(STUDY QUESTIONS)
a: Read the confocal microscopy text and decide whether each statement agrees with it. Answer yes or no for each, quoting the words of the text that settle it.
(i) The detectors are photomultiplier tubes.
(ii) The laser scans the sample using a single mirror.
(iii) The list gives 488nm as a helium-neon wavelength.
b: Write what comes next in the confocal microscopy text, picking up after the last laser listed.

(EXTRACT PROVIDED)
=====
Phiv, plateau d'histologie végétale

Multiphoton microscope coupled to a vibratome for imaging 3D


Confocal: Light microscopy uses transmitted light to directly observe the object. Confocal microscopy uses exciting laser beam focused with a convergent lens that scans surface by positioning the pinhole in front of the detector, in a focal plan combined in the object focal plan (confocal plans). As a consequence, only the photons coming from the focal plan pass through the pinhole and build the image, from where the name “confocal”.
Scanning by the laser is done using two orthogonal mirrors. The detectors used are tubes photomultipliers (PMT). The light intensity is measured and digitized according to the position of the laser beam in the sample: one obtains digital images directly.
The most frequently used lasers are as follows:
* argon-ion (wavelengths: 457nm, 488nm, 514nm)
* helium-neon (543nm)
* helium-neon (633nm)
=====
(Saved data entries)
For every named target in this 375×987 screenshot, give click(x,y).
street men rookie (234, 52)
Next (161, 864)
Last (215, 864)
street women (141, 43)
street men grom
=====
(ANSWERS PER TASK)
a:
(i) Yes: "The detectors used are tubes photomultipliers (PMT)."
(ii) No: "Scanning by the laser is done using two orthogonal mirrors."
(iii) No: "argon-ion (wavelengths: 457nm, 488nm, 514nm)"

b:
Multiphoton:The low field depth is obtained when emitted fluorescence is coming from a small volume submitted to an excitation by 2 or more photons (multiphoton) using pulsed lasers (100 fs) in infra-red (700-1300 nm). The fluorescence emission is only reached with a quasi synchronous excitation of a molecule by more than one photon with a wavelength close to a multiple of the optimal excitation wavelength with a unique photon. There is no need of a pinhole and the totality of the fluorescence reaches the detector.
Advantages : a better penetration in the sample (up to 500 µm depth), the cellular photo-bleaching restricted to the only focal area, improving signal-to-noise ratio.


Access to in situ localisation of molecules and biological activities.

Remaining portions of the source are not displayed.